Em um encontro histórico em Santa Cruz de la Sierra, os presidentes Luiz Inácio Lula da Silva e Luis Arce discutiram a expansão das relações bilaterais e cooperação para fomentar o desenvolvimento econômico mútuo através da integração física e energética.

Um dos principais acordos firmados entre Brasil e Bolívia visa fortalecer as operações de fronteira para combater o tráfico de drogas e pessoas. A importância dessa cooperação é ainda mais significativa considerando que o Brasil compartilha com a Bolívia sua maior fronteira, com 3.423 km de extensão.

Cooperação Energética e Econômica

Durante o encontro, os chefes de Estado discutiram a possibilidade de expandir investimentos em gás natural e aumentar o volume exportado para o mercado brasileiro. O Brasil também busca fortalecer a implementação de uma fábrica de nitrogênio entre Corumbá, no Mato Grosso do Sul, e Puerto Quijarro, para produção de fertilizantes.

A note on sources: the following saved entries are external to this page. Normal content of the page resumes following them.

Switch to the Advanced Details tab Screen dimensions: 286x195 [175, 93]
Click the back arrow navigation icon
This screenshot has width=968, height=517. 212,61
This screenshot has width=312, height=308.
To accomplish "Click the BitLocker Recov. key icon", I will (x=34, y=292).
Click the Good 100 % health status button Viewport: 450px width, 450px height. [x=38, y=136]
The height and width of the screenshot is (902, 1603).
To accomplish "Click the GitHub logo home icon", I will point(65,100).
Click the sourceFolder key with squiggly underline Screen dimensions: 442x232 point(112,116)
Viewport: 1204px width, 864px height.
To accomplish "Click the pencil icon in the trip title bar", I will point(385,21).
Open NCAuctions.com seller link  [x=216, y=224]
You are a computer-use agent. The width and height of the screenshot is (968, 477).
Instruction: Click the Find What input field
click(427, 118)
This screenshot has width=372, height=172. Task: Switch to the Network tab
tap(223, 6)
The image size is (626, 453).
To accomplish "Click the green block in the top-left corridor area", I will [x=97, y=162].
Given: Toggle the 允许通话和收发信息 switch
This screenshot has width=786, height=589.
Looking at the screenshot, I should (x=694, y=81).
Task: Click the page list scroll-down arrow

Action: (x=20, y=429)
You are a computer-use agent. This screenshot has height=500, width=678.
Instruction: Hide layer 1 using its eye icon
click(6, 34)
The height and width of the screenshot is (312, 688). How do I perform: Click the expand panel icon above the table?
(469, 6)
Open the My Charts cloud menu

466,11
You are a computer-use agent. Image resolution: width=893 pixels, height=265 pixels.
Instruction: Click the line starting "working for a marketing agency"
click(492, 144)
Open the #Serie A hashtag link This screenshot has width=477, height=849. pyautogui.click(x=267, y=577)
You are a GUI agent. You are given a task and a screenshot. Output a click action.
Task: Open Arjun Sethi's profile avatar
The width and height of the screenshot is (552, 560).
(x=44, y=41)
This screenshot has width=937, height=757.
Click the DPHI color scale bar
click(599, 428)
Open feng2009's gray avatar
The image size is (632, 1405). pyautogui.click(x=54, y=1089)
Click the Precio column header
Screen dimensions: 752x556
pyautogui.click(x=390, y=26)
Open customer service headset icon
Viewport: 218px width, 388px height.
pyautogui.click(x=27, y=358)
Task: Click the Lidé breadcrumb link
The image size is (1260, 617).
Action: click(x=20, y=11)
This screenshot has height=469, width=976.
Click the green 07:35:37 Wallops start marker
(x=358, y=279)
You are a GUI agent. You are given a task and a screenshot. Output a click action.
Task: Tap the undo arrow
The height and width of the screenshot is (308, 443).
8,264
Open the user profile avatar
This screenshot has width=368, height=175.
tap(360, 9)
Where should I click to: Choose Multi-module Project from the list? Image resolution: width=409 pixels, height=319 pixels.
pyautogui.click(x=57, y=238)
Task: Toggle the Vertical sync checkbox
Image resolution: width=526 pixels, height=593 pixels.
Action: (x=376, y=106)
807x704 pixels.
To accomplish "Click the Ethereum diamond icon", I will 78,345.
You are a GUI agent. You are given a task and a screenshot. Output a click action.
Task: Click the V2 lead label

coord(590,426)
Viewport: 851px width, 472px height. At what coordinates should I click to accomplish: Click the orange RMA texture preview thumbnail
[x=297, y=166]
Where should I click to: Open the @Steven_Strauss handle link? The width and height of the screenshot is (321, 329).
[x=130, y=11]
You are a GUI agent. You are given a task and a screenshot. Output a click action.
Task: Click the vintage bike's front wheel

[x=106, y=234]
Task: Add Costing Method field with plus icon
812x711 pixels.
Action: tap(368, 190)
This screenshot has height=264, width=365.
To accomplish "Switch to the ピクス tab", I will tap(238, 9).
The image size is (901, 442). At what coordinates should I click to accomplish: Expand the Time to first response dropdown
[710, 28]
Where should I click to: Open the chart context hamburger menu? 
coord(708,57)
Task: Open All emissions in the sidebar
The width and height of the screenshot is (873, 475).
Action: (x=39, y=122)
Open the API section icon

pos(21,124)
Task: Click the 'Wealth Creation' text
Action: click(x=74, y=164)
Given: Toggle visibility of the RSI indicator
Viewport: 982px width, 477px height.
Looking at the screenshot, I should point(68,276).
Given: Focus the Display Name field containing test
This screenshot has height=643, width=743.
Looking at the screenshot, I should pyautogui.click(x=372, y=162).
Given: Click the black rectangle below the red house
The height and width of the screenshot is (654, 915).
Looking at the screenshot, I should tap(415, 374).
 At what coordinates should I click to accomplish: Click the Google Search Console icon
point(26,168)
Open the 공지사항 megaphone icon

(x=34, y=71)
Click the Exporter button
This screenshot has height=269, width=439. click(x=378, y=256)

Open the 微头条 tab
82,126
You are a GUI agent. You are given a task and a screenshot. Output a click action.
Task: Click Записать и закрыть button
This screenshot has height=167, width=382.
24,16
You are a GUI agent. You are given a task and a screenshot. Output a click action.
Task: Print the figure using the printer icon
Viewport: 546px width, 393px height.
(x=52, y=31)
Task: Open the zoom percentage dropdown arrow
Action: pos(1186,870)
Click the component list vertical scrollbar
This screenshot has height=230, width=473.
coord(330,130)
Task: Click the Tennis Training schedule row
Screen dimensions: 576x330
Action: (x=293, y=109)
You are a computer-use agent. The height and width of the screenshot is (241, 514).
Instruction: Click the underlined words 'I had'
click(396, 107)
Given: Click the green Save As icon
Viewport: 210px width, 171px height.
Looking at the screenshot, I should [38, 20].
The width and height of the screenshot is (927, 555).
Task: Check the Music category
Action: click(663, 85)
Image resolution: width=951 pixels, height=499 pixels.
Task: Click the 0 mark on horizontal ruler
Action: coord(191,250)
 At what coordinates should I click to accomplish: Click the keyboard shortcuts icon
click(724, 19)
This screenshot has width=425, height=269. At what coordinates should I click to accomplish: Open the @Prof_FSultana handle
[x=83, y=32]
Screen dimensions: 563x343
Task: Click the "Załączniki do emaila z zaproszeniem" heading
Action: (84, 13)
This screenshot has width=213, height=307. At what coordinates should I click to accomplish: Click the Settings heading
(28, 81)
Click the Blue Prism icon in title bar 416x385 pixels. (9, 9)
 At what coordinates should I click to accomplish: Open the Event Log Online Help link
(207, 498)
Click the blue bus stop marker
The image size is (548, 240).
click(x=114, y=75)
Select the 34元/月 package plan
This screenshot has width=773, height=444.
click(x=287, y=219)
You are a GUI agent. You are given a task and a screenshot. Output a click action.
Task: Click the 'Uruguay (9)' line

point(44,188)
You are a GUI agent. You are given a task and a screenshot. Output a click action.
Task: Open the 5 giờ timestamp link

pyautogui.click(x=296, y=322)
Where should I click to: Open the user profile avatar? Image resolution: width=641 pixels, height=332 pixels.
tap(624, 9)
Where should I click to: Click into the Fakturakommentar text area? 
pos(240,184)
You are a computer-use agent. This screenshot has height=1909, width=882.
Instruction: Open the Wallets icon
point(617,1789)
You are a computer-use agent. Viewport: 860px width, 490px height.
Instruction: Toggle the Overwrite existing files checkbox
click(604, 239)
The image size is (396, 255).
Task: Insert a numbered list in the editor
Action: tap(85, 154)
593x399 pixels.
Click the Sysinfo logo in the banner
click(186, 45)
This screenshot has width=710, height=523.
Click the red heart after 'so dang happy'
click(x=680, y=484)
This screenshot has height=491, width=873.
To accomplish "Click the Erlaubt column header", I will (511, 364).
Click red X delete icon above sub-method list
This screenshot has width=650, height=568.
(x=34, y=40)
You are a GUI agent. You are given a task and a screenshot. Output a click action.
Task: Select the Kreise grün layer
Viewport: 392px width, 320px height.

Integração Física e Infraestrutura

O engajamento boliviano é fundamental para completar o conjunto de rotas que o Brasil denominou Quadrante Rondón. Com a construção da ponte binacional sobre o Rio Mamoré, o transporte de mercadorias será mais barato, beneficiando particularmente os estados de Beni e Pando (na Bolívia) e Rondônia e Acre (no Brasil). O Brasil também propôs melhorias na navegabilidade do canal Tamengo e do Rio Paraguai para facilitar a conexão entre os países.

Perspectivas Futuras

Como destacado pelos líderes, a integração não é mais apenas retórica para discursos de campanha eleitoral, mas uma necessidade para a sobrevivência dos países sul-americanos. O líder brasileiro enfatizou que a transição energética representa uma janela de oportunidade para Brasil, Bolívia e outros países sul-americanos, destacando que, embora não possuam a riqueza tecnológica de outros países, têm os recursos naturais que o mundo necessita, incluindo produção de alimentos, minerais críticos, hidrogênio verde, energia eólica, solar, biomassa e biocombustíveis.